Awesome

SpoT-Mamba: Learning Long-Range Dependency on Spatio-Temporal Graphs with Selective State Spaces

This code is the official implementation of the following paper:

Jinhyeok Choi, Heehyeon Kim, Minhyeong An, and Joyce Jiyoung Whang, SpoT-Mamba: Learning Long-Range Dependency on Spatio-Temporal Graphs with Selective State Spaces, Spatio-Temporal Reasoning and Learning (STRL) Workshop at the 33rd International Joint Conference on Artificial Intelligence (IJCAI 2024), 2024

All codes are written by Jinhyeok Choi (cjh0507@kaist.ac.kr). When you use this code, please cite our paper.

@article{spotmamba,
  author={Jinhyeok Choi and Heehyeon Kim and Minhyeong An and Joyce Jiyoung Whang},
  title={{S}po{T}-{M}amba: Learning Long-Range Dependency on Spatio-Temporal Graphs with Selective State Spaces},
  year={2024},
  journal={arXiv preprint arXiv.2406.11244},
  doi = {10.48550/arXiv.2406.11244}
}

Requirments

We used Python 3.8, Pytorch 1.13.1, and DGL 1.1.2 with cudatoolkit 11.7.
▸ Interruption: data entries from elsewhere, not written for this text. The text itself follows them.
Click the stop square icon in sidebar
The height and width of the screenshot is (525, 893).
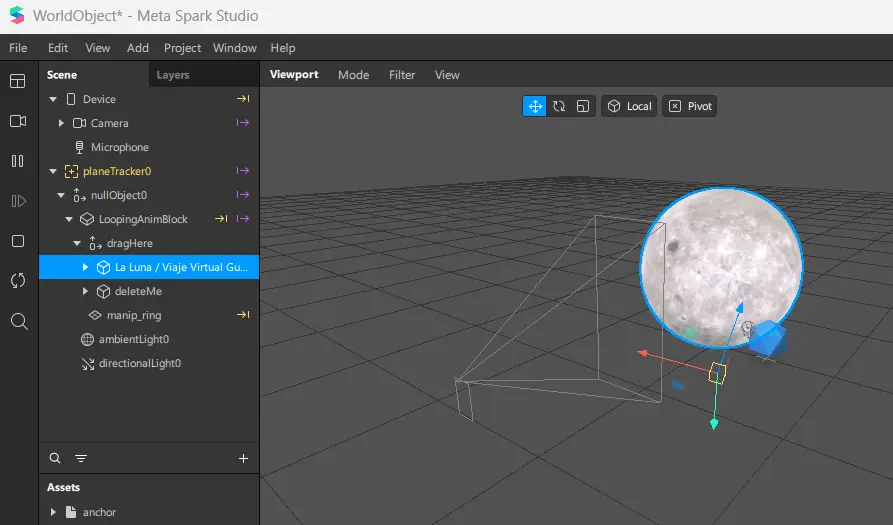[x=18, y=241]
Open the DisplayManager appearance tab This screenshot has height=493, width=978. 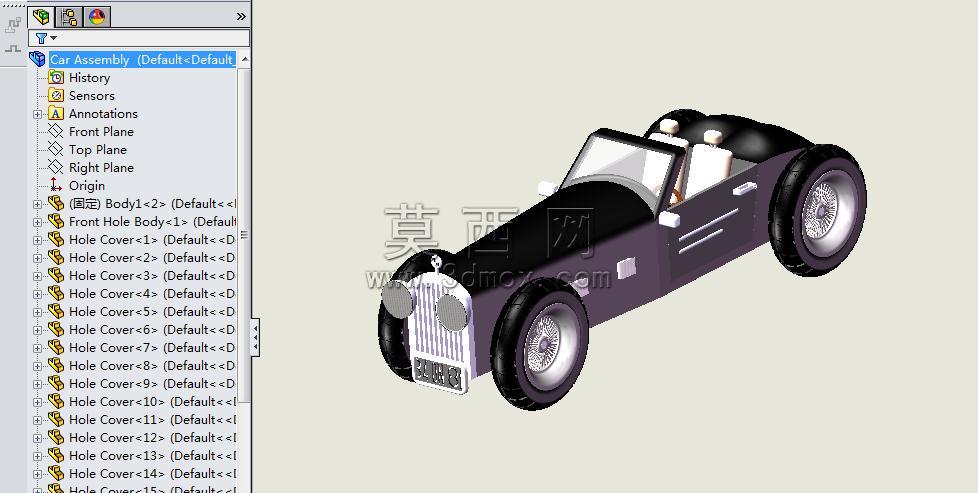click(97, 16)
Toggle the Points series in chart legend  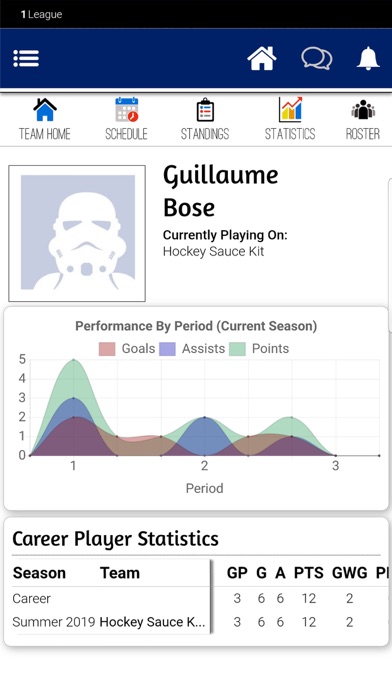259,348
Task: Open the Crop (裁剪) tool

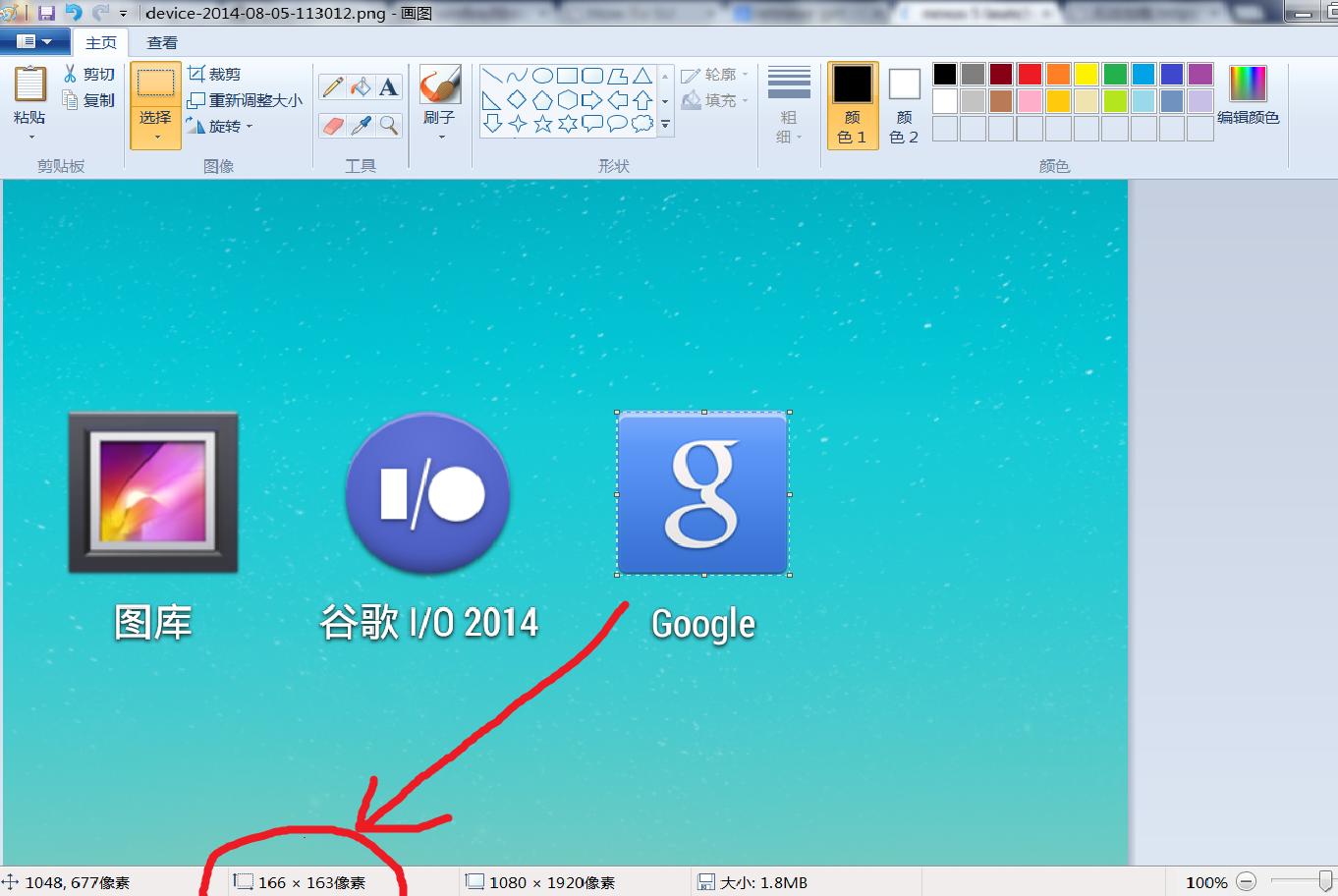Action: tap(217, 75)
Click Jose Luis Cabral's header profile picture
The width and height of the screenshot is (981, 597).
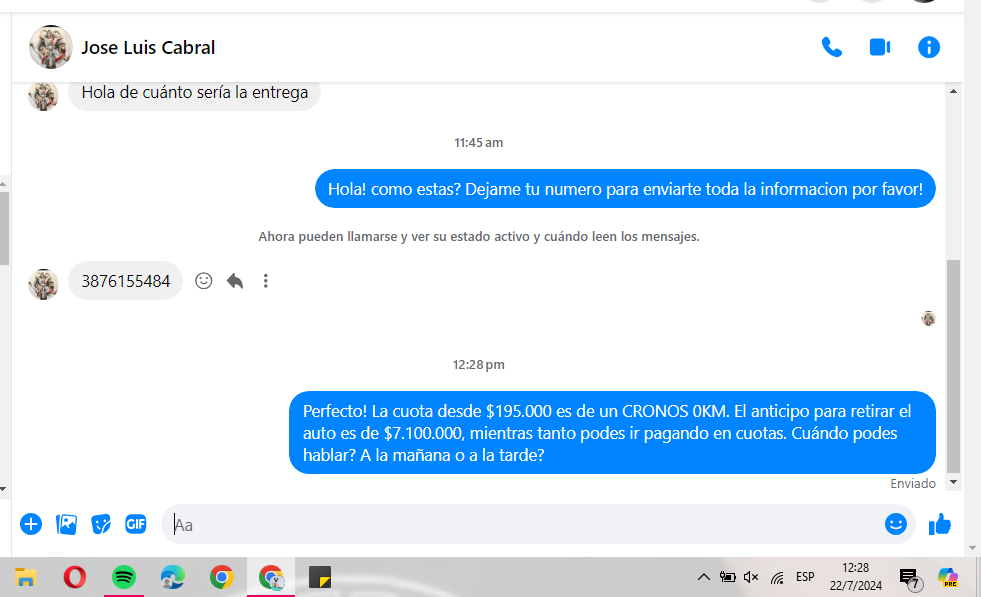coord(51,47)
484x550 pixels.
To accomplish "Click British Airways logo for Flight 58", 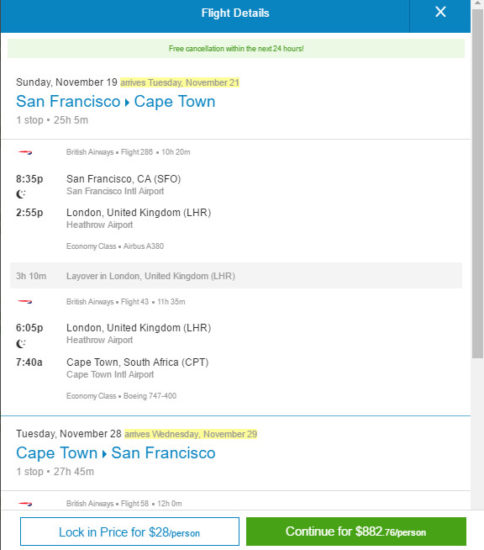I will (25, 504).
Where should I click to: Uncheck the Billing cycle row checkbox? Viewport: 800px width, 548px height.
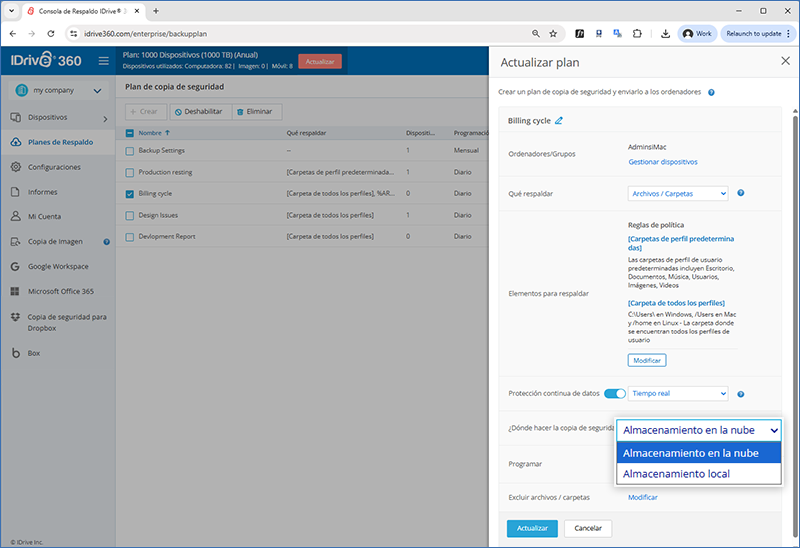(x=129, y=193)
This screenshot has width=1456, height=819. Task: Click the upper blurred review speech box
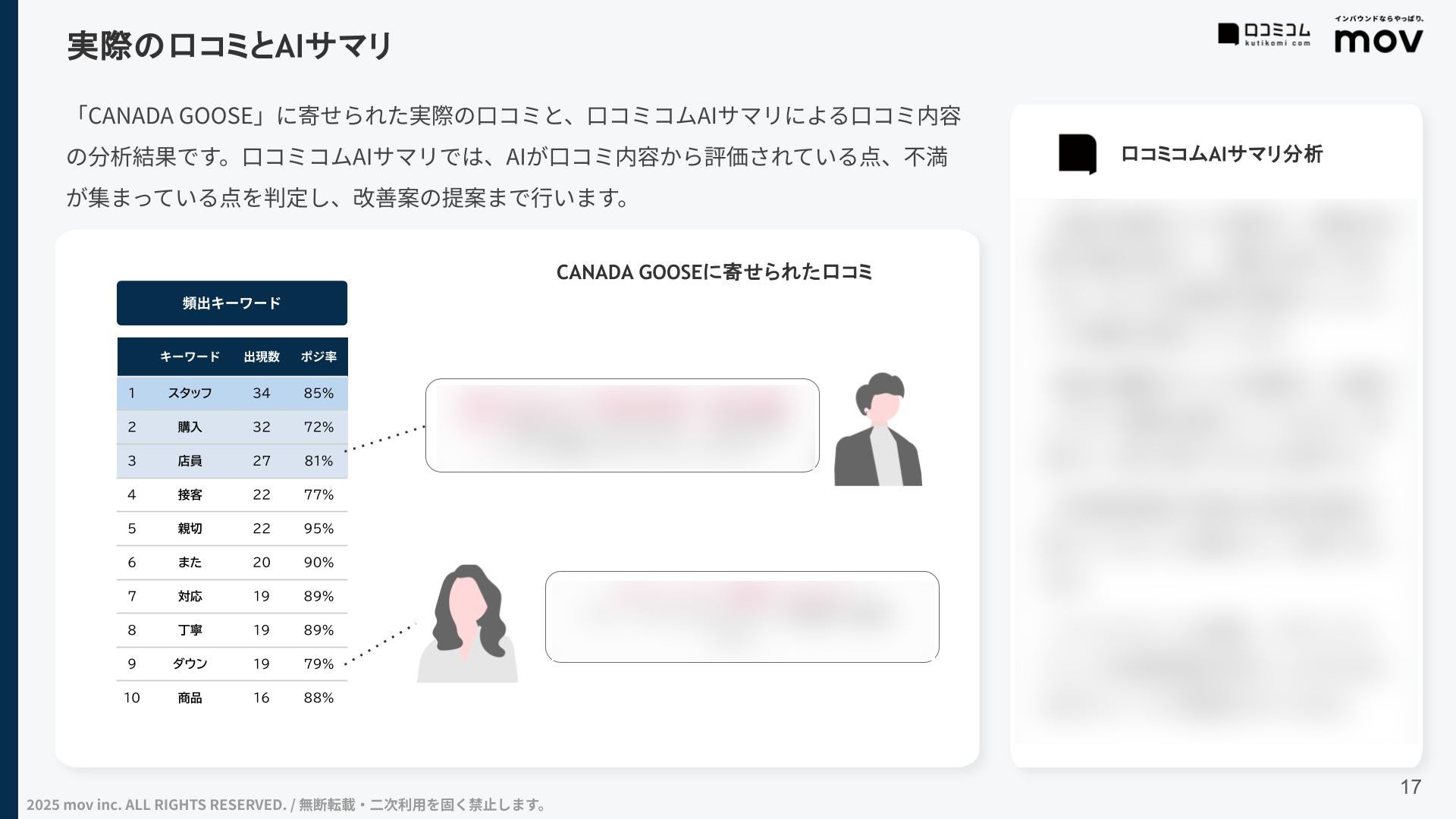tap(622, 425)
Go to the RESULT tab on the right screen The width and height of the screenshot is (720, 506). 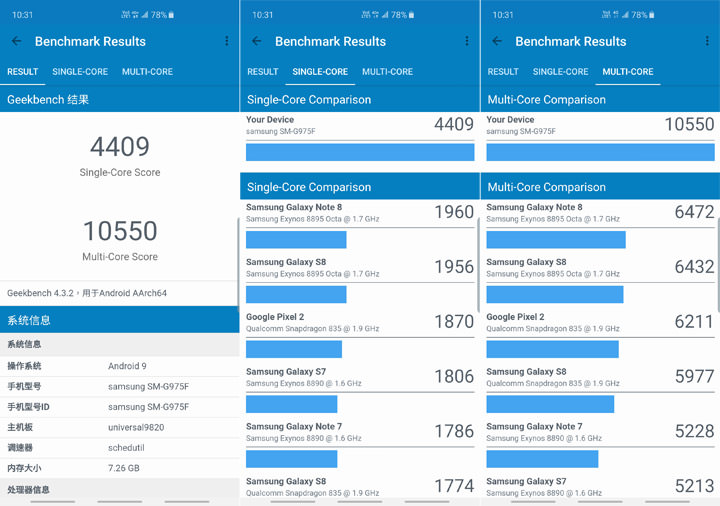(x=503, y=72)
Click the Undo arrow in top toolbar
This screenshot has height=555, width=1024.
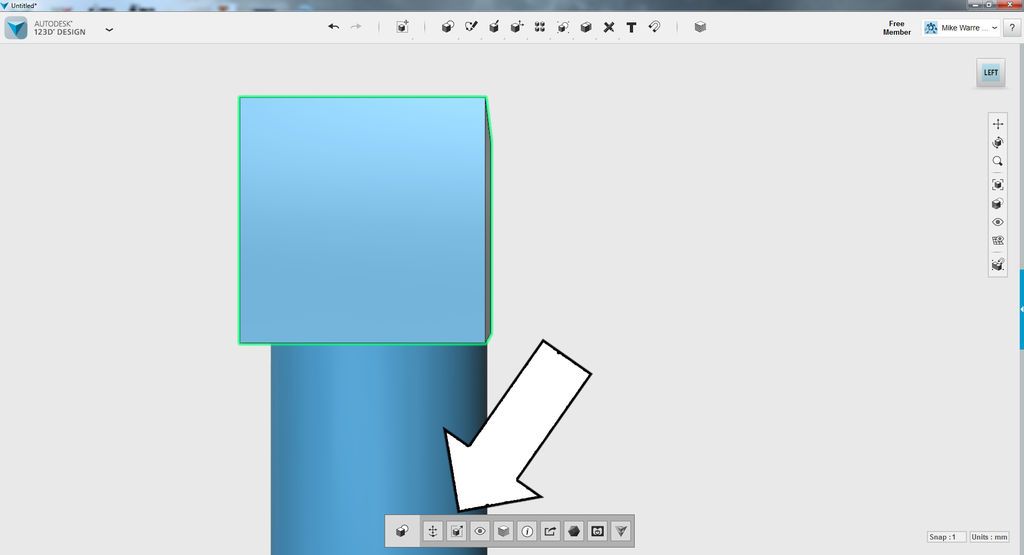point(334,27)
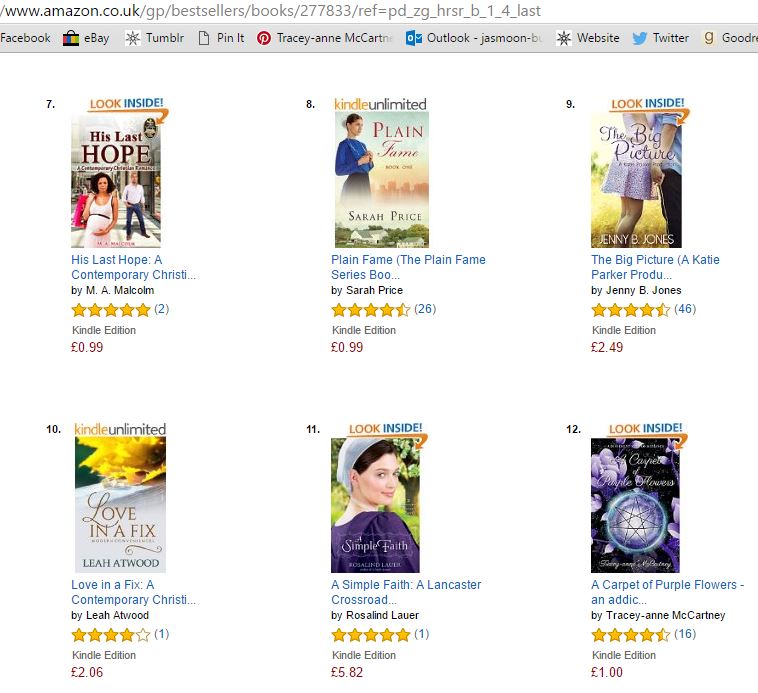Image resolution: width=758 pixels, height=693 pixels.
Task: Open the Facebook bookmark
Action: click(x=25, y=38)
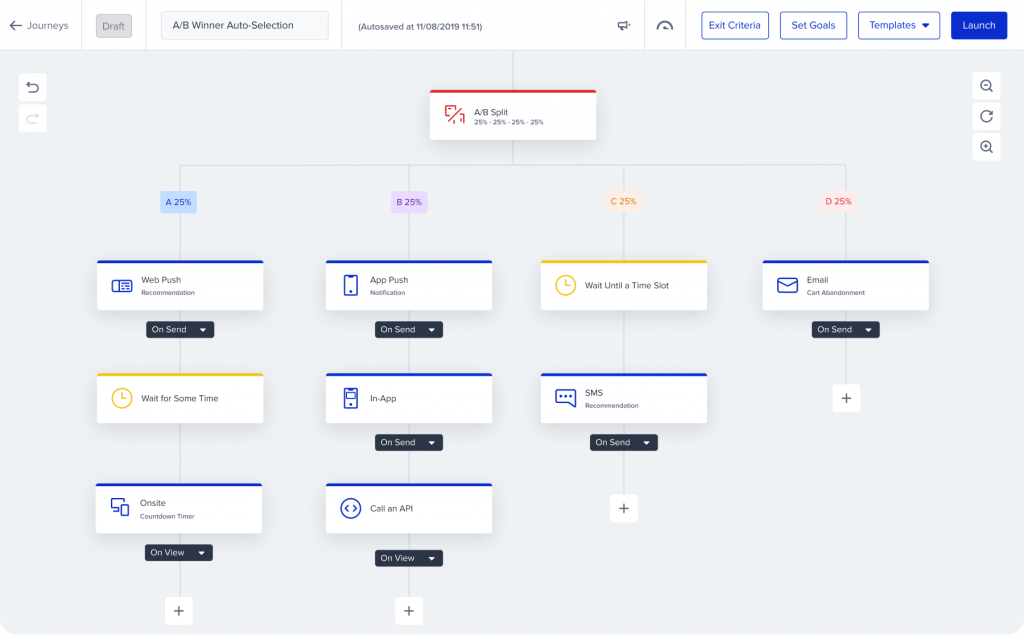Open the Templates dropdown

click(898, 25)
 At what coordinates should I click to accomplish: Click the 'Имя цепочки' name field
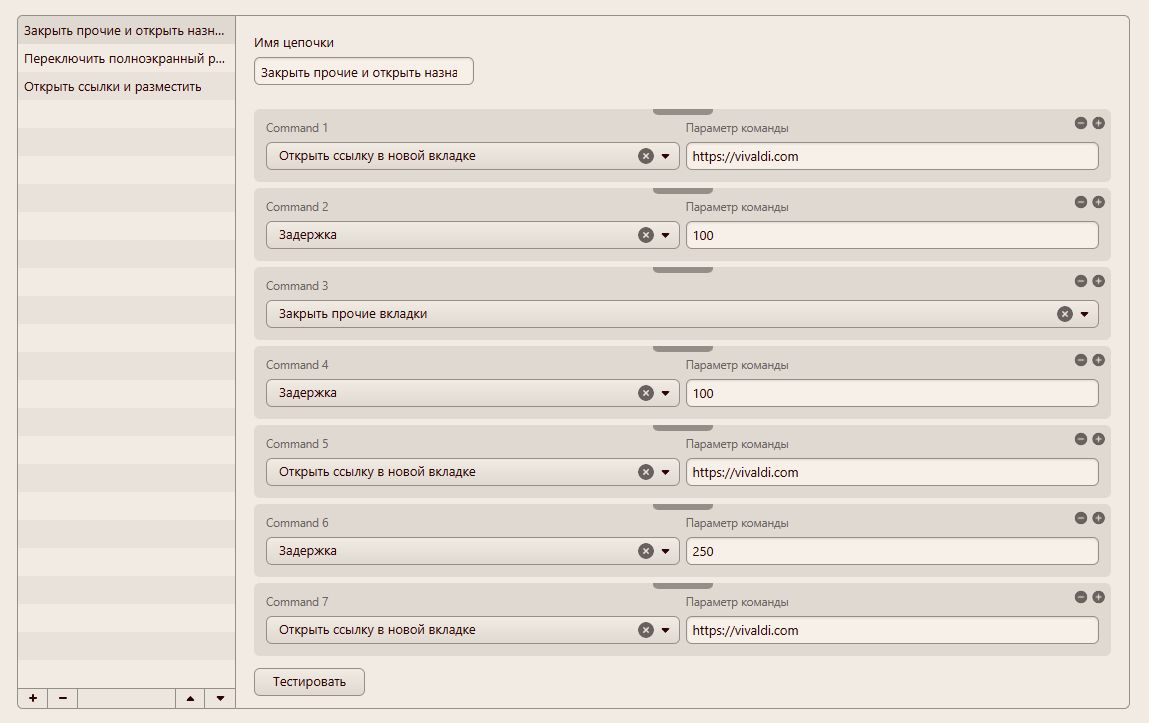363,72
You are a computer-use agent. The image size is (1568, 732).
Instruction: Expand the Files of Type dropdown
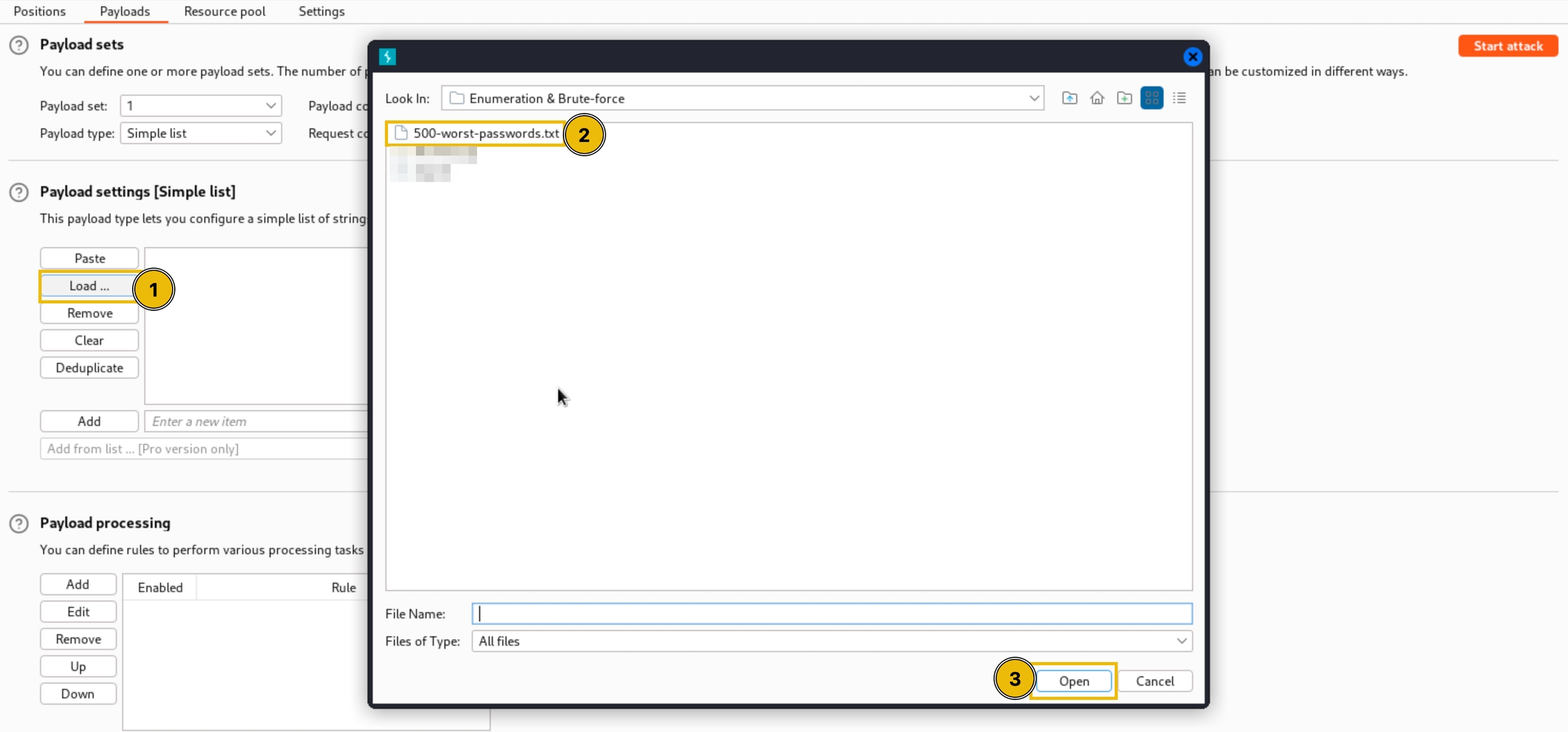click(1181, 641)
We also used the official implementation of Mamba (mamba-ssm 1.2.0.post1).

For installation instructions of Mamba, please refer to the official repository.

Usage

SpoT-Mamba

We used NVIDIA GeForce RTX 3090 24GB for all our experiments. We provide the template configuration file (template.json).

To train SpoT-Mamba, use the run.py file as follows:

python run.py --config_path=./template.json

Results will be printed in the terminal and saved in the directory according to the configuration file.

You can find log files and checkpoints resulting from experiments in the f"experimental_results/{dataset}-{in_steps}-{out_steps}-{str(train_ratio).zfill(2)}-{seed}-{model}" directory.

Training from Scratch

To train SpoT-Mamba from scratch, run run.py with the configuration file. Please refer to modules/experiment_handler.py, modules/data_handler.py, and models/models.py for examples of the arguments in the configuration file.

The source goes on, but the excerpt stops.